_What is required_
Print out the data precisely as it appears here, with no pictures.

_Records provided_
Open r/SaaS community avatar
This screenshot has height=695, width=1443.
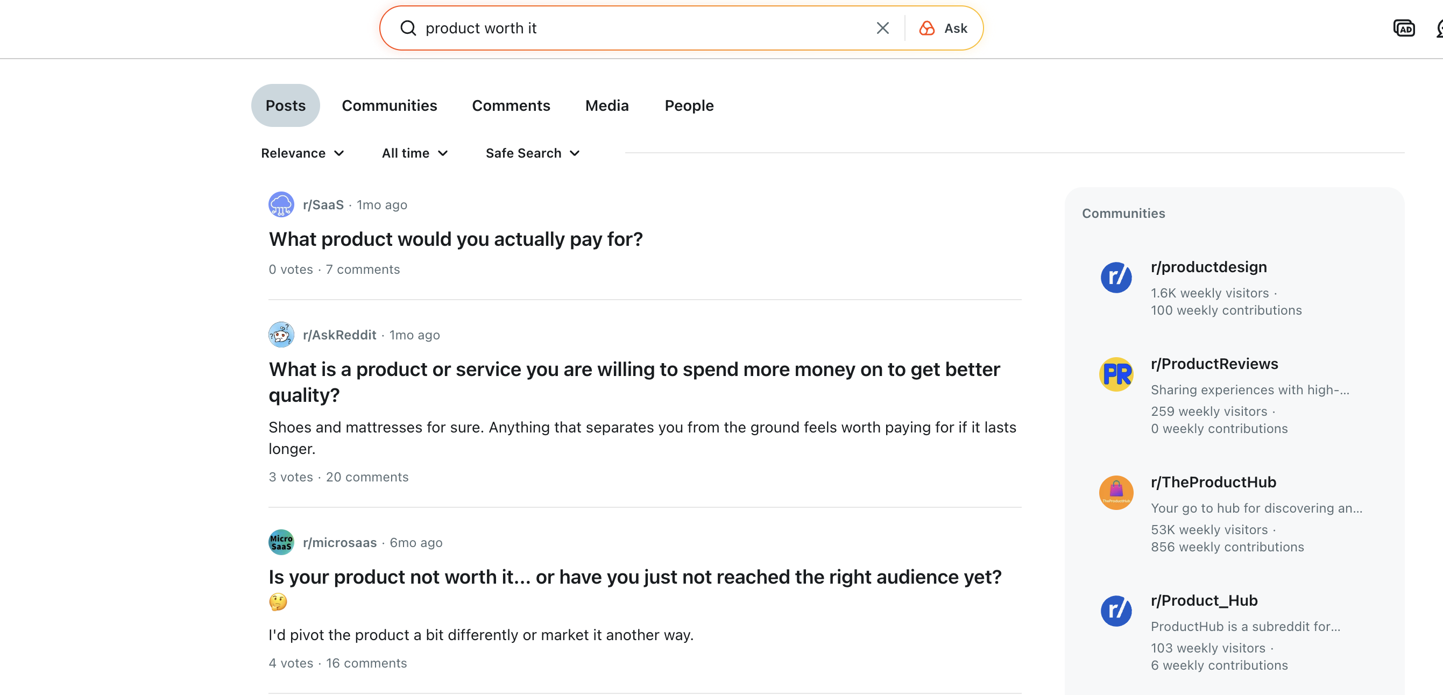[281, 204]
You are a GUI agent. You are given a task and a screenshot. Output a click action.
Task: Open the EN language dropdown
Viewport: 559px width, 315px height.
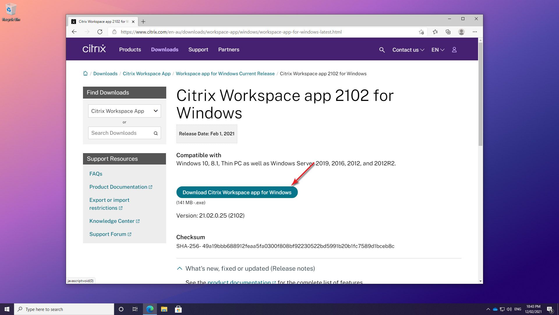(438, 50)
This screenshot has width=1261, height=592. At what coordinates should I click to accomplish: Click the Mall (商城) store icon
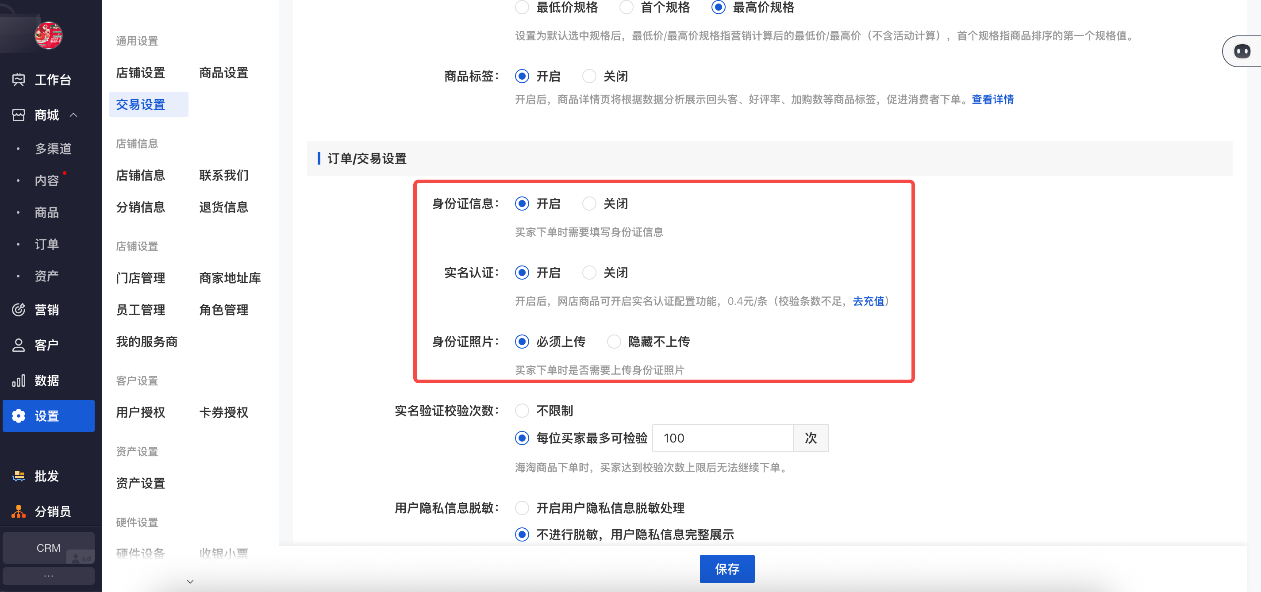coord(18,115)
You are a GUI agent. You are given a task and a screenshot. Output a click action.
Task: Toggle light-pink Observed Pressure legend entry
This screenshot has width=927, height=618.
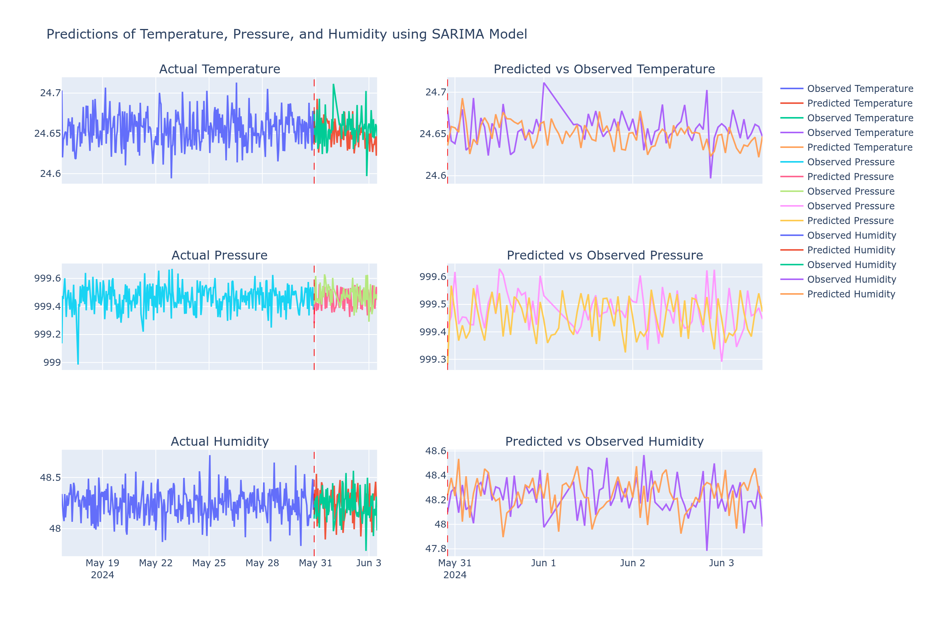(x=851, y=206)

_Written answer_
Open r/SaaS community avatar
This screenshot has height=695, width=1443.
[281, 204]
You are a GUI agent. You are given a task and a screenshot. Output a click action.
Task: Open the EN language dropdown
Viewport: 559px width, 315px height.
(438, 50)
This screenshot has width=1261, height=592. At what coordinates should I click to accomplish: Click the Mall (商城) store icon
coord(18,115)
You are a GUI agent. You are given a task and a screenshot. Output a click action.
Task: Toggle light-pink Observed Pressure legend entry
This screenshot has width=927, height=618.
(x=851, y=206)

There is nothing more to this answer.